* Instruction 1:
Print the portion of the article on Arizona men's basketball starting with "Although, who’s keeping" and going on through "least not yet.".
* Instruction 2:
Proceed with the article on Arizona men's basketball, picking up at the point where it stops.
___ Given passage
Survive and advance. That’s become the theme of the Pac-12 conference through the first two weeks of play. 

And so far, Arizona men’s basketball team has done the best job of living up to that theme, posting an unbeaten 4-0 conference record with home wins over Utah and Colorado, accompanied by the recent road sweep of Stanford and Cal. 

Only two other schools have been able to keep pace with the perennial contenders in red and blue: Washington and Oregon State, who both have 3-0 conference records. If you were to be exact, the Wildcats technically stand alone in first place in the conference by a .5 game margin. 

    RELATED: Wildcats breeze past Golden Bears 87-65, move to 4-0 in Pac-12 play

Although, who’s keeping track, right? 

The Wildcats, 13-4, have now won six games in a row — the longest winning streak among the 11 other conference teams — with the Washington Huskies right behind at a five-game streak. The upward trend is starting to gain attention outside the conference, too, as Arizona received eight votes in the Jan. 14 AP Poll, the most UA has garnered since Dec. 3. 

But despite the impressive start, the Wildcats haven’t separated themselves as the conference favorite. At least not yet.

Beginning Thursday, Arizona begins its toughest three-week stretch of the season, and how the Wildcats navigate the five-game path will determine whether or not the conference championship will remain in Tucson. 

As it stands, UA has faced just one Pac-12 team ranked in the top 100 of Kenpom.com’s adjusted rankings (Colorado, 87) and the ‘Cats, ranked 49th, are now set to face five top-101 teams in a row.

Here’s a quick breakdown of the upcoming opponents with Kenpom rankings:

Jan. 17: Oregon (10-6) – No. 46

Jan. 19: Oregon State (11-4) – No. 67

Jan. 24: at USC (9-8) – No. 101

Jan. 26: at UCLA (10-7) – No. 75

Jan. 31: at ASU (11-5) – No. 62

Two home games against the Oregon schools, who always seem to be a challenge to beat, followed by three straight road games won’t be quite the walk in the park as the previous four games have been.

So let’s run through the worst, best and most likely scenarios for the upcoming three weeks.


Arizona Men's Basketball Head Coach Sean Miller yells directions at his team during the Arizona-Montana game on Wednesday, Dec. 19, 2018 at the McKale Center in Tucson, Ariz.


Worst case: (2-3)
______
___ Extracted records
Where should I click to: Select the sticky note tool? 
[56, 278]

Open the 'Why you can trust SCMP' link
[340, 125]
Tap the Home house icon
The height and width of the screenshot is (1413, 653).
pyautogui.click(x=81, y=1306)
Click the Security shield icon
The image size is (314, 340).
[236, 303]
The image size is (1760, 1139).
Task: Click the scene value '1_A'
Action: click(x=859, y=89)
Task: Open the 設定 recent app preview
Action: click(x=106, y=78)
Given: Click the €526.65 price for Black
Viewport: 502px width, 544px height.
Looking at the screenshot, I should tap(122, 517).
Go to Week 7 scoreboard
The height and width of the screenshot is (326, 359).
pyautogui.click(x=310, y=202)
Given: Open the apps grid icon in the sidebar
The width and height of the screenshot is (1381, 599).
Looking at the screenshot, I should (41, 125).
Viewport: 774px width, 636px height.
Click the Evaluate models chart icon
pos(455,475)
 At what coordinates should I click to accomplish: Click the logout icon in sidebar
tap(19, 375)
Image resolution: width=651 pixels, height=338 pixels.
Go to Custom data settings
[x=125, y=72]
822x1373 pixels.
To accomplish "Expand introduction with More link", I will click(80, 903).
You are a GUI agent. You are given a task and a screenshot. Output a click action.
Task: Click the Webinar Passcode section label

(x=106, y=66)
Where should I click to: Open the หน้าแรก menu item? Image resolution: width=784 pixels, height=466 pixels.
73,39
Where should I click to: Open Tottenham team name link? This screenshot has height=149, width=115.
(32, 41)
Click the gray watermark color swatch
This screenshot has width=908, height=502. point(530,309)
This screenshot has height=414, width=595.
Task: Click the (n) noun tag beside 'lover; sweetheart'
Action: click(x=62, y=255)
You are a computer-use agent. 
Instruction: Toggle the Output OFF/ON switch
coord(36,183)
______
* Expected output 1:
Although, who’s keeping track, right? 

The Wildcats, 13-4, have now won six games in a row — the longest winning streak among the 11 other conference teams — with the Washington Huskies right behind at a five-game streak. The upward trend is starting to gain attention outside the conference, too, as Arizona received eight votes in the Jan. 14 AP Poll, the most UA has garnered since Dec. 3. 

But despite the impressive start, the Wildcats haven’t separated themselves as the conference favorite. At least not yet.

* Expected output 2:
We’ll start with worst first. Although it wouldn’t be impossible for Arizona to lose four or all five games — is anything ever impossible? — it’s highly unlikely and therefore isn’t making the cut for this segment. 

However, if the Wildcats’ 4-0 start proves to be fool’s gold, and the shooting lapses witnessed in parts of the Cal and Stanford games return, then losing three of the next five games could happen.

In this case, the Wildcats get upset at home by one of the Oregon schools and then beat USC before falling to UCLA and ASU. 

Best case: (5-0)

If I couldn’t pick Arizona to lose all five, why would it be plausible to win all five? Simple: the ‘Cats are trending in the right direction, and Oregon State has to travel to McKale Center to knock off Arizona. It’ll be hard to find someone willing to bet on the Beavers winning that one. 

The other schools are all trending in the wrong direction. Yes, UCLA is 3-1 since firing Steve Alford and had an insane last-minute comeback against Oregon, but OSU exposed a lot of the Bruins’ offensive deficiencies, as they shot just 38 percent from the field and 10-21 from the free throw line against the Beav’s. 

And this breakdown wouldn’t be complete without adding that ASU is 2-3 since beating then-No.1 Kansas in late December and hasn’t beaten Arizona in three years. 

Most likely: (4-1)

Suffering one loss through this stretch seems like the most realistic outcome any way you slice it. Arizona takes down the Oregon schools at home but then loses one of the road games. My best guess would be either against UCLA or ASU, although USC feels like it could be one of those classic trap games.

Either way, the Wildcats have shown that they have the ability to close games out with both their offense and defense and therefore will be a tough opponent for any of the conference schools to beat. 

Final thoughts: 

While it is only mid-January and there’s basketball to be played after the upcoming five-game stretch, Arizona has the opportunity to distance itself in the conference, possibly for good. If the ‘Cats are able to win at least four of them, then — barring a late-season collapse — you’ll more than likely be seeing Miller and company cut down the nets once again in early March.